(What you should do) Transcribe the records in full; omit images.

________

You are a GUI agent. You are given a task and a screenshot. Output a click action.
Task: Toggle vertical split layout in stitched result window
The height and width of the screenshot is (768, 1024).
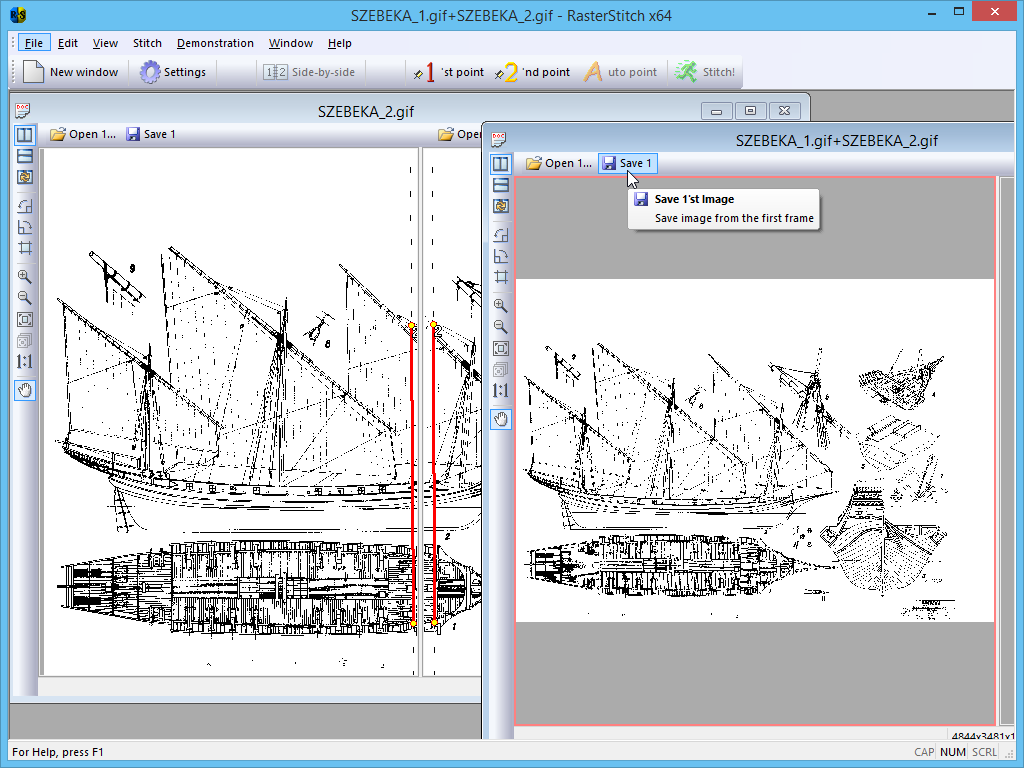tap(501, 164)
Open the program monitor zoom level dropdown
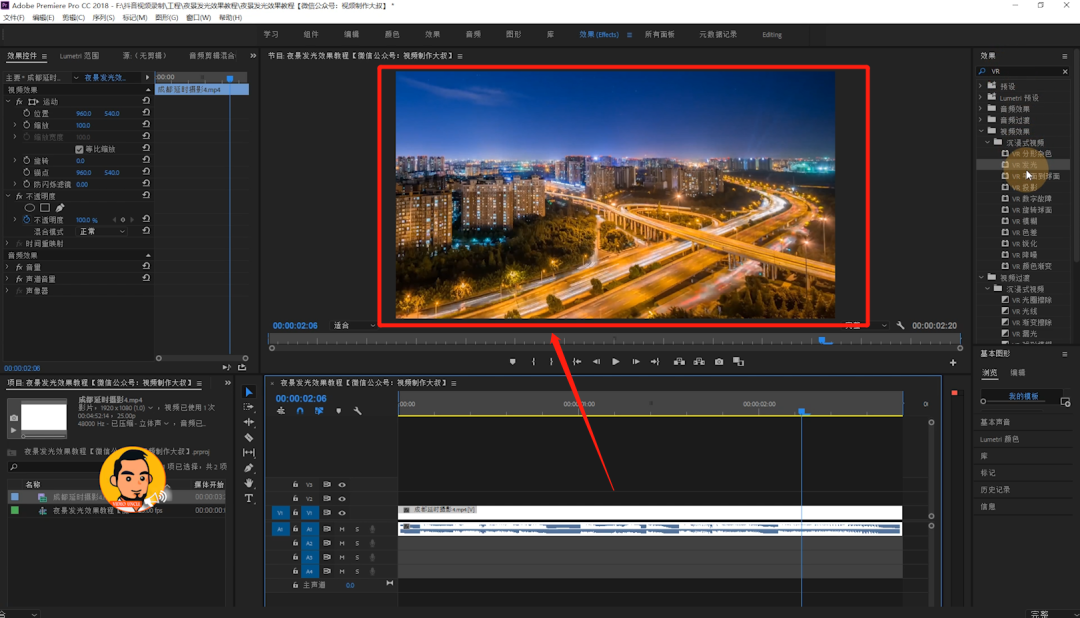Screen dimensions: 1080x618 click(x=354, y=326)
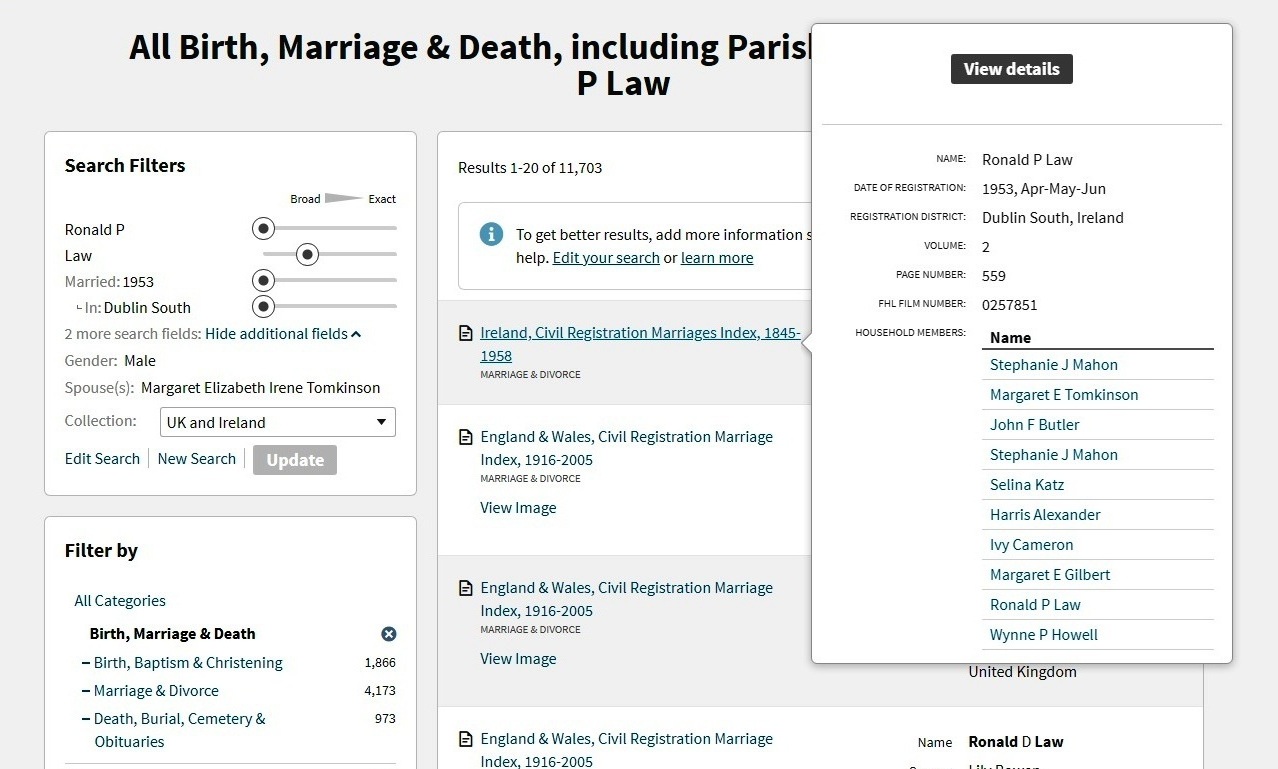This screenshot has height=769, width=1278.
Task: Adjust the Ronald P name exactness slider
Action: tap(263, 229)
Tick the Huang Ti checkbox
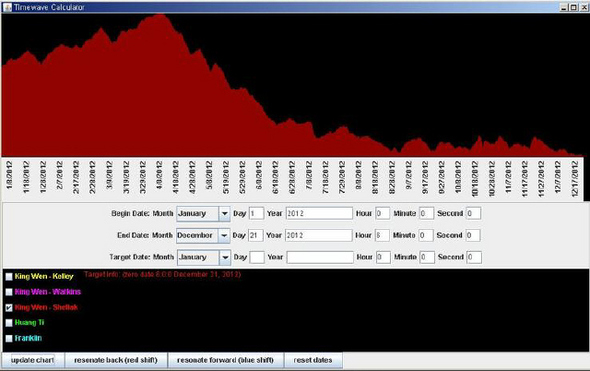590x371 pixels. pyautogui.click(x=9, y=323)
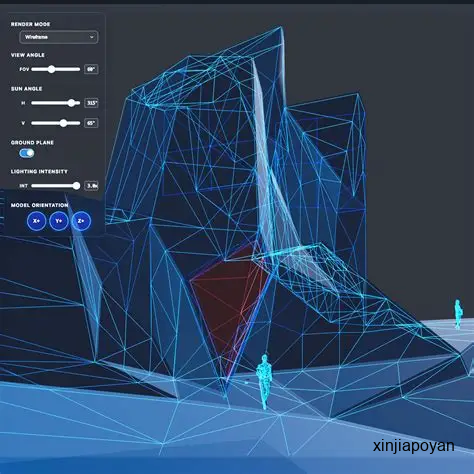Set model orientation to Z+
This screenshot has height=474, width=474.
[81, 221]
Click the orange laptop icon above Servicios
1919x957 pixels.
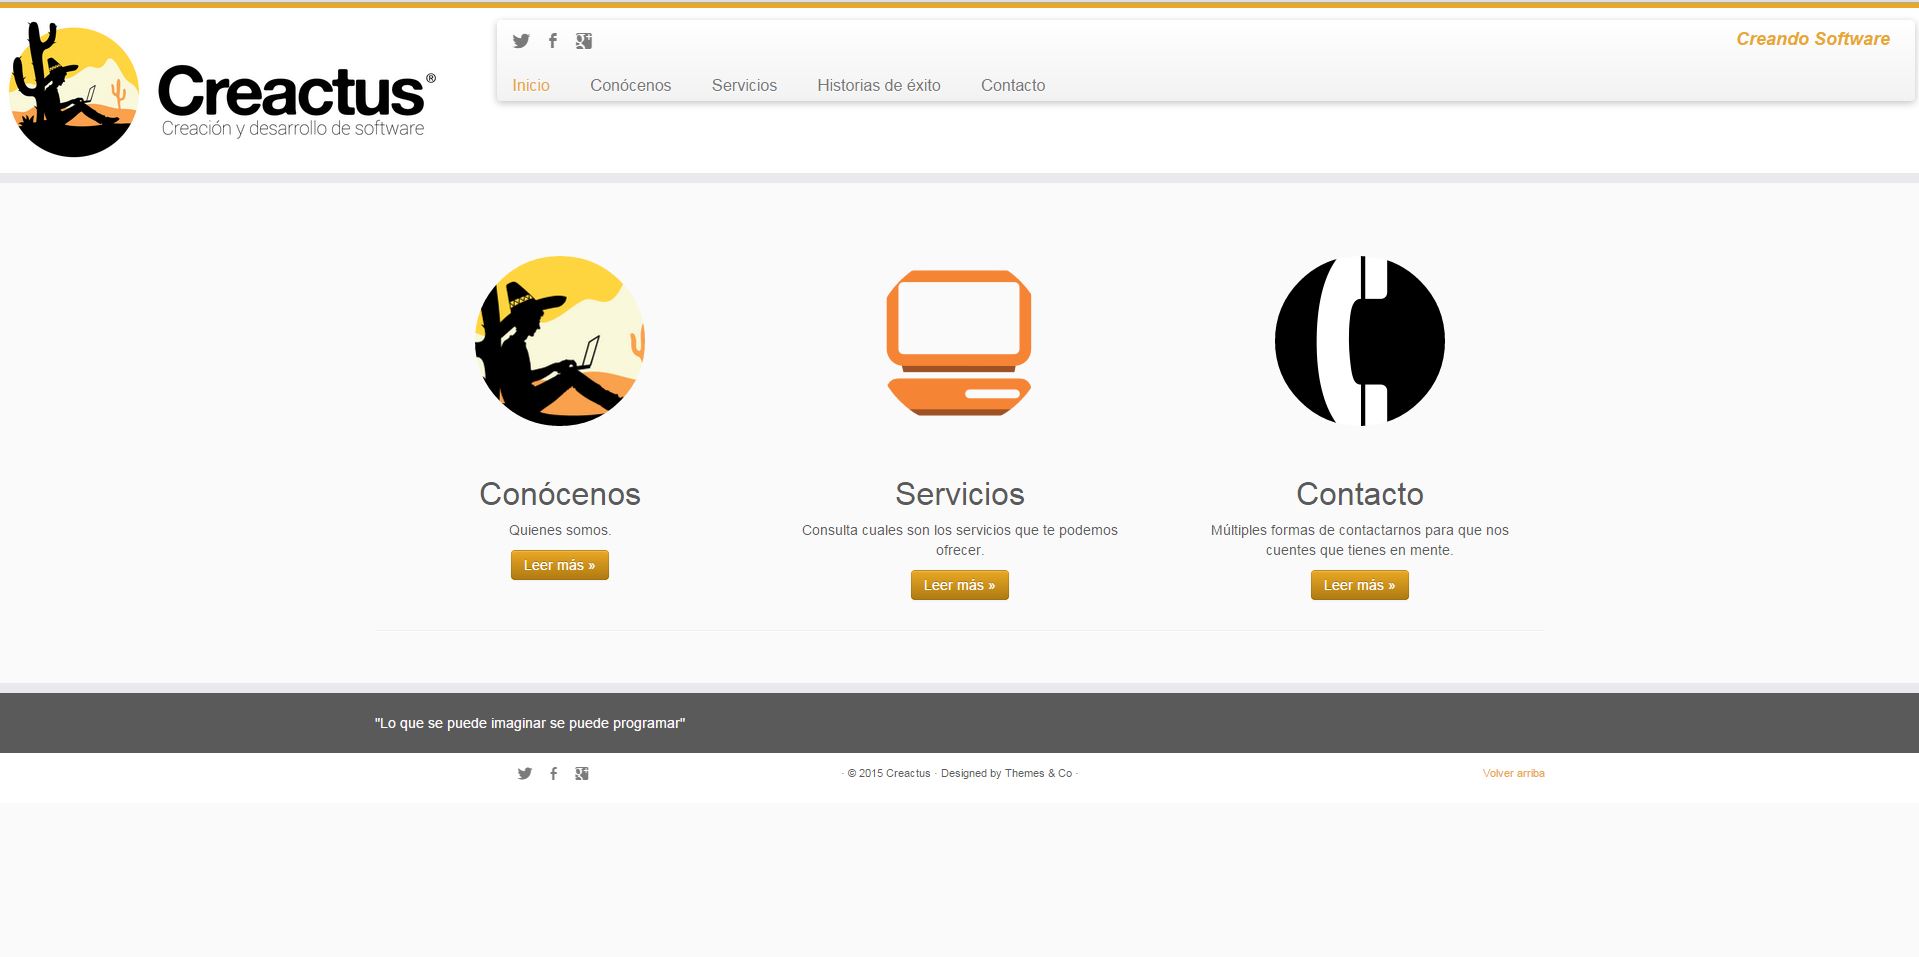pyautogui.click(x=959, y=342)
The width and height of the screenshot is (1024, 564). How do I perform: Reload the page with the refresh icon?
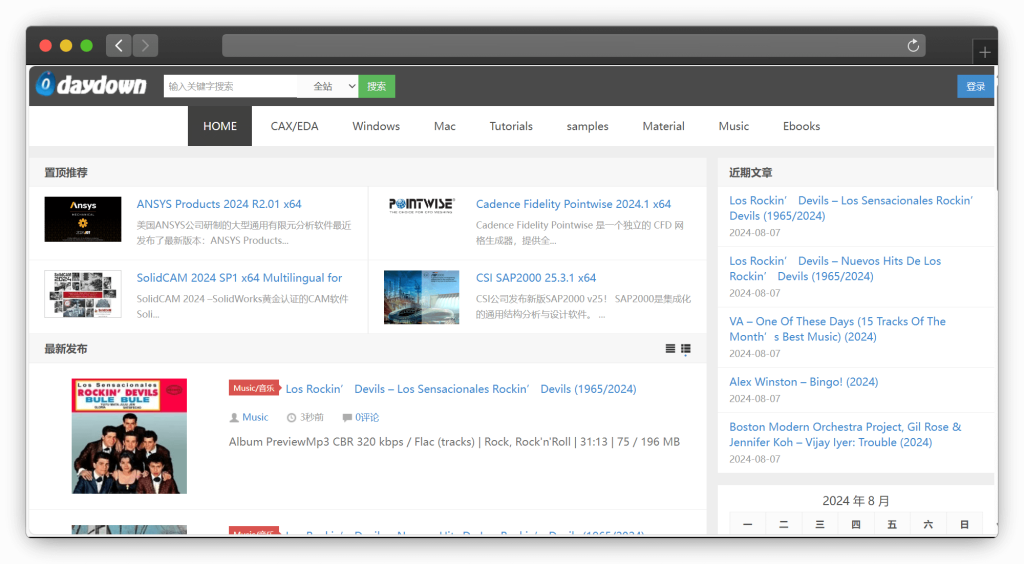[x=912, y=46]
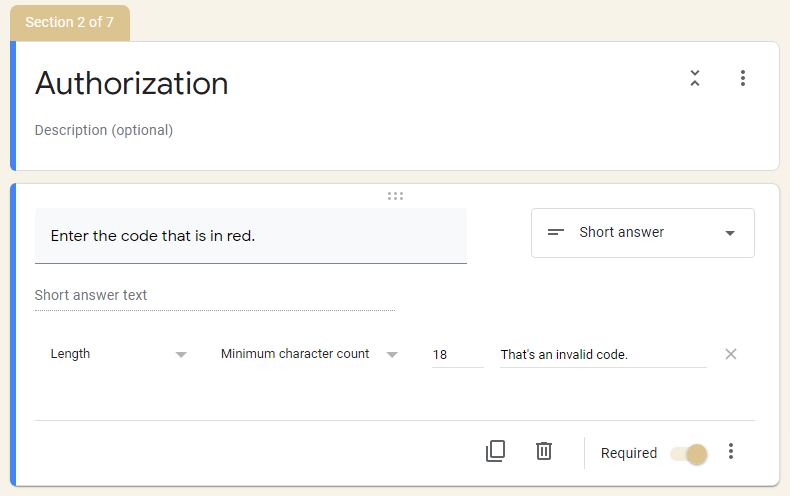The height and width of the screenshot is (496, 790).
Task: Click the Short answer lines icon
Action: point(556,232)
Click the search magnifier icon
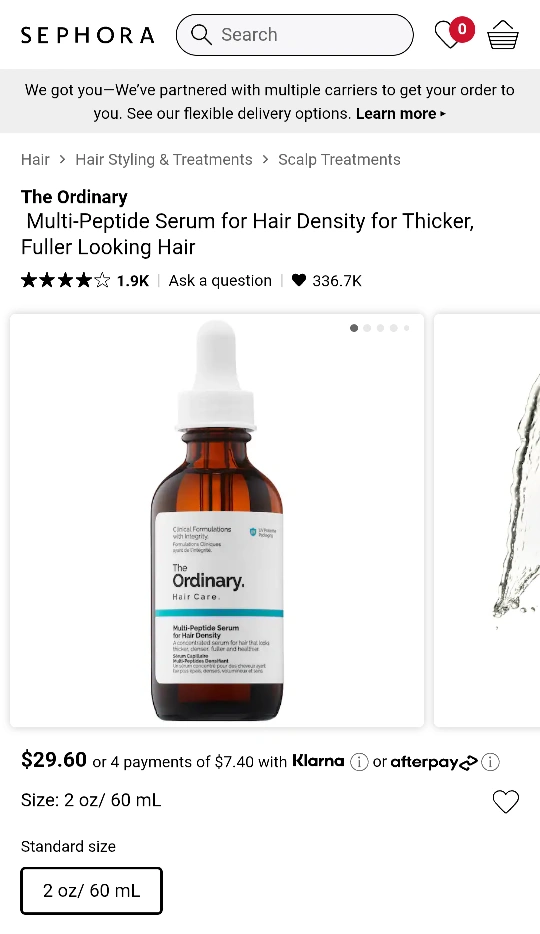 (201, 35)
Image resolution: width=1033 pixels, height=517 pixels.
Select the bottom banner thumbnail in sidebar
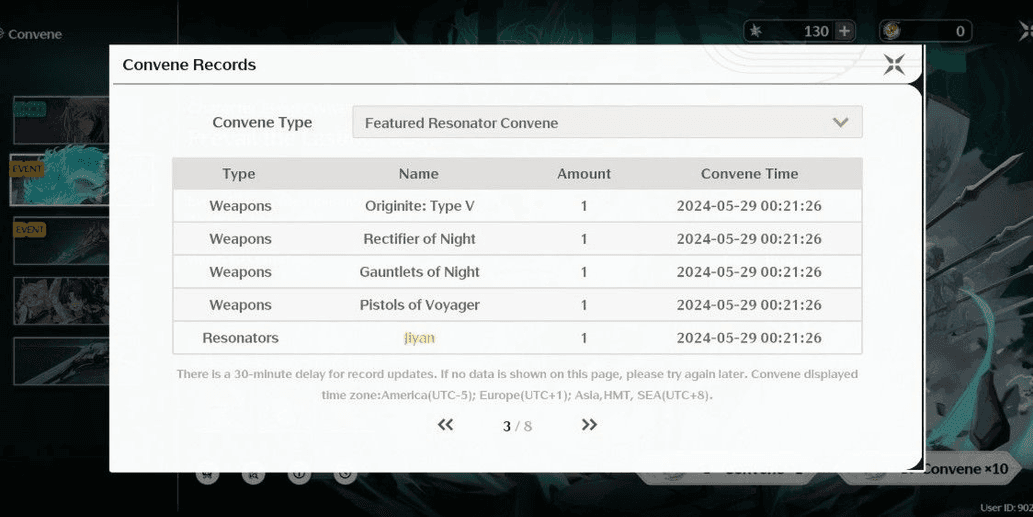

________

(Result of the task)
You are a GUI agent. You are given a task and a screenshot. Output a click action.
Task: Toggle vertical split layout in stitched result window
The height and width of the screenshot is (768, 1024).
tap(501, 164)
Open the program monitor zoom level dropdown
Screen dimensions: 1080x618 click(x=354, y=326)
This screenshot has height=769, width=1278.
Task: Adjust the Ronald P name exactness slider
Action: tap(263, 229)
Tick the Huang Ti checkbox
590x371 pixels. pyautogui.click(x=9, y=323)
Set model orientation to Z+
This screenshot has height=474, width=474.
[81, 221]
Click the orange laptop icon above Servicios
1919x957 pixels.
pyautogui.click(x=959, y=342)
The width and height of the screenshot is (1024, 564). How do I perform: Reload the page with the refresh icon?
[x=912, y=46]
The height and width of the screenshot is (496, 790).
Task: Click the Short answer lines icon
Action: point(556,232)
Click the search magnifier icon
 (201, 35)
Image resolution: width=1033 pixels, height=517 pixels.
Select the bottom banner thumbnail in sidebar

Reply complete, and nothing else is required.